Return optional from class method

Question

I have a optional member in a class, which I want to return by value, via a method. Sample code:

#include <stdio.h>
#include <optional>
#include <iostream>
using namespace std;

class bar {
public:
    int a;

    bar(const bar &obj) {
        a = obj.a;
    }
};

class foo {
public:
    void init(){
        abc->a = 100;
    }

    optional<bar> get() {
        return abc;
    }
    
    optional<bar> abc;
};

int main()
{
    foo temp;
    temp.init();
    auto copied = temp.get();
    cout << "Expected value is 100, got: " << copied->a;
    return 0;
}

The code outputs some garbage value.

How may I achieve this?

---

From my understanding, optional stores a fully allocated memory for the underlying type (not just a reference), and while returning a optional variable, the copy constructor of the underlying type should kick in, which should copy the memory as-is to the new optional value being returned.

Answer 1

You need to use the constructor of optional to ensure that it contains an object: (assuming that the redundant copy constructor of bar, which blocks it from being constructed, is removed)

foo()
    : abc{bar{100}}
{
}

or, after the optional has been created:

void init(){
    abc = bar{100};
}

Otherwise, the optional is kept in an empty state, and invoking -> on an empty optional results in undefined behavior.
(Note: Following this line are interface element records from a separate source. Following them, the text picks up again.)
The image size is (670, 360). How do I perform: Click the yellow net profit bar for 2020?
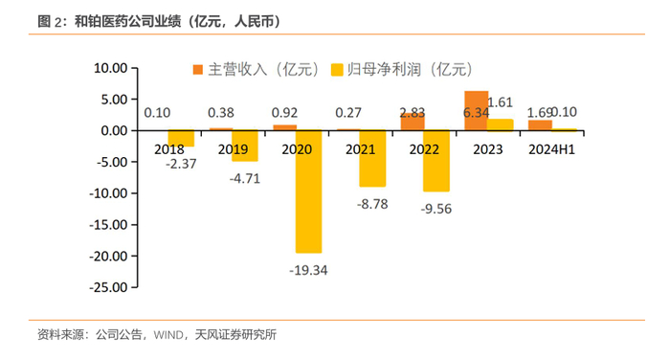click(308, 191)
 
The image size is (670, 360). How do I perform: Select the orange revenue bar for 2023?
click(476, 110)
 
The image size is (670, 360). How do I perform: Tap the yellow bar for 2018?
click(181, 138)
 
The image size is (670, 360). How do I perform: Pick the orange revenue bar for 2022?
click(413, 122)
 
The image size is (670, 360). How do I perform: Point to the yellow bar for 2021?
click(372, 158)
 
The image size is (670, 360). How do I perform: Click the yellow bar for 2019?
click(245, 146)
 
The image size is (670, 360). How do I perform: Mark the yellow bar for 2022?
click(436, 161)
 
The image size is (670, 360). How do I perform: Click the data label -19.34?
click(308, 270)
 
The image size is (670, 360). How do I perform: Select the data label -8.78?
click(372, 204)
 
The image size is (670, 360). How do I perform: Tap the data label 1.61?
click(500, 102)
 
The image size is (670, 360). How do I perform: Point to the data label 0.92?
click(284, 112)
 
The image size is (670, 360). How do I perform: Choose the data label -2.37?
click(181, 164)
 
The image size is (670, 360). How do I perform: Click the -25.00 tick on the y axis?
click(108, 287)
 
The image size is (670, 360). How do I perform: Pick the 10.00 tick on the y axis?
click(111, 68)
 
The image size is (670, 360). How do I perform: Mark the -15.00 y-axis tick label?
click(108, 224)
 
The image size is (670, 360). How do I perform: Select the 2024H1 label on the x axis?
click(551, 149)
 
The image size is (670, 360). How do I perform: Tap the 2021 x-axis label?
click(361, 149)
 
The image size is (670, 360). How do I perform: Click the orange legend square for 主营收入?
click(198, 70)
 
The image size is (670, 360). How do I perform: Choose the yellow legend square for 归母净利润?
click(337, 70)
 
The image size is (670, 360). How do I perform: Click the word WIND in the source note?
click(168, 334)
The copy constructor of optional does not copy construct a contained object when the source is empty.

Answer 2

std::optional is like a smart pointer, it defaults to a "null" value and accessing its members would therefore be undefined behaviour. You need to initialise it before use:

void init(){
  abc = bar();
  abc->a = 100;
}

Note that as it stands bar isn't constructible other than via the copy constructor so you need to add a default constructor or a constructor that takes an int argument or remove the unnecessary copy constructor.